Instructions to follow:
Return the lines below exactly, please, from the one containing "Image resolution: width=1017" through the last one, both included, and leave out any pictures.

====== Supplied data ======

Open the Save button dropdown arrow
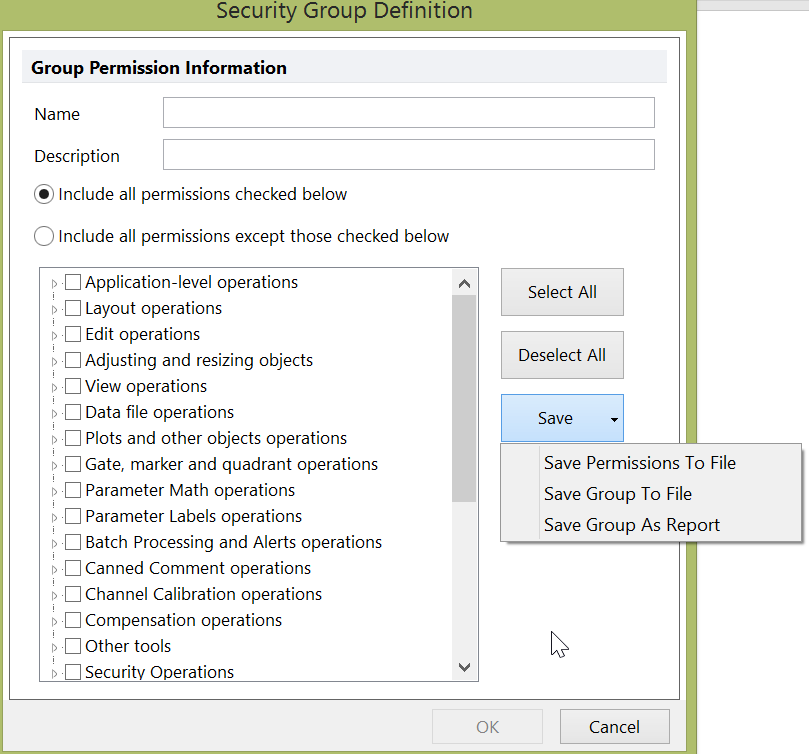coord(613,419)
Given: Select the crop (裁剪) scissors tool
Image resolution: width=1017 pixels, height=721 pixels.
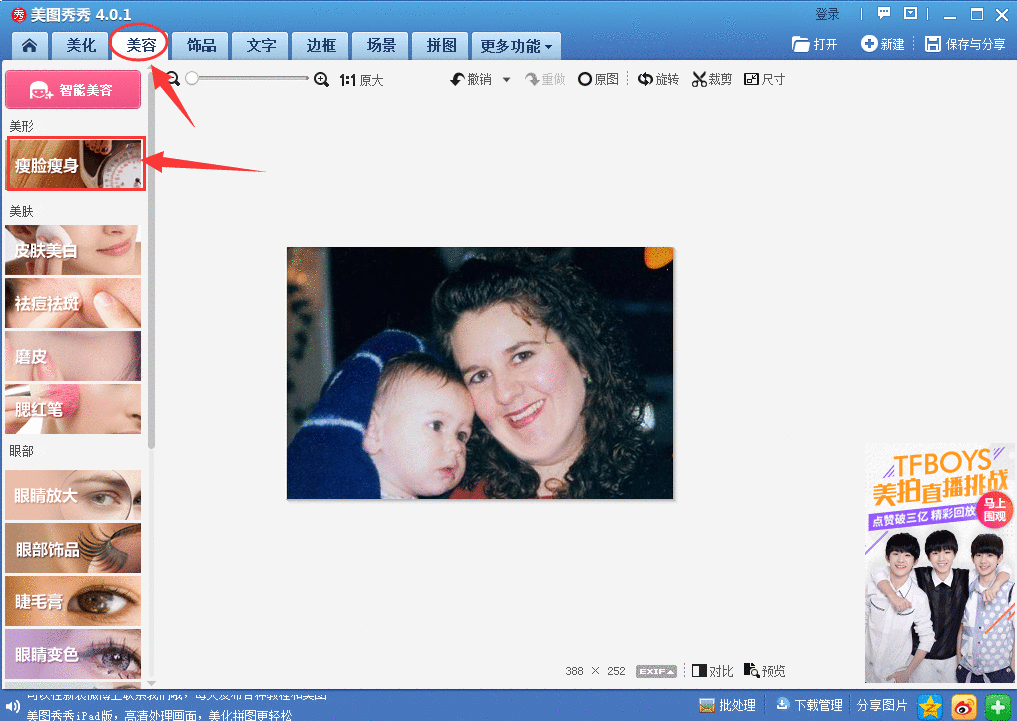Looking at the screenshot, I should [x=712, y=79].
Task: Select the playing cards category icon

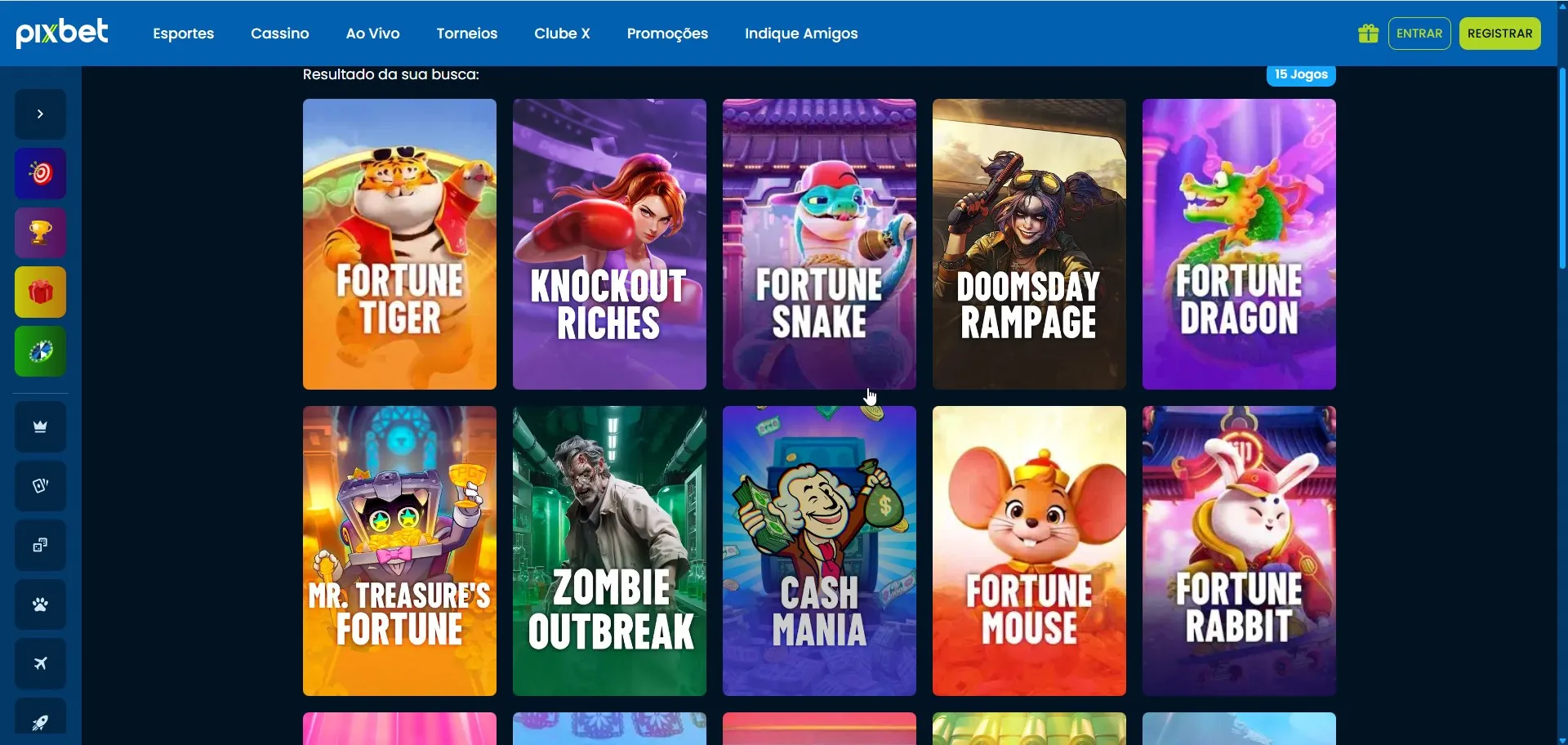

======

Response area:
Image resolution: width=1017 pixels, height=721 pixels.
Looking at the screenshot, I should [x=712, y=79].
Task: Select the playing cards category icon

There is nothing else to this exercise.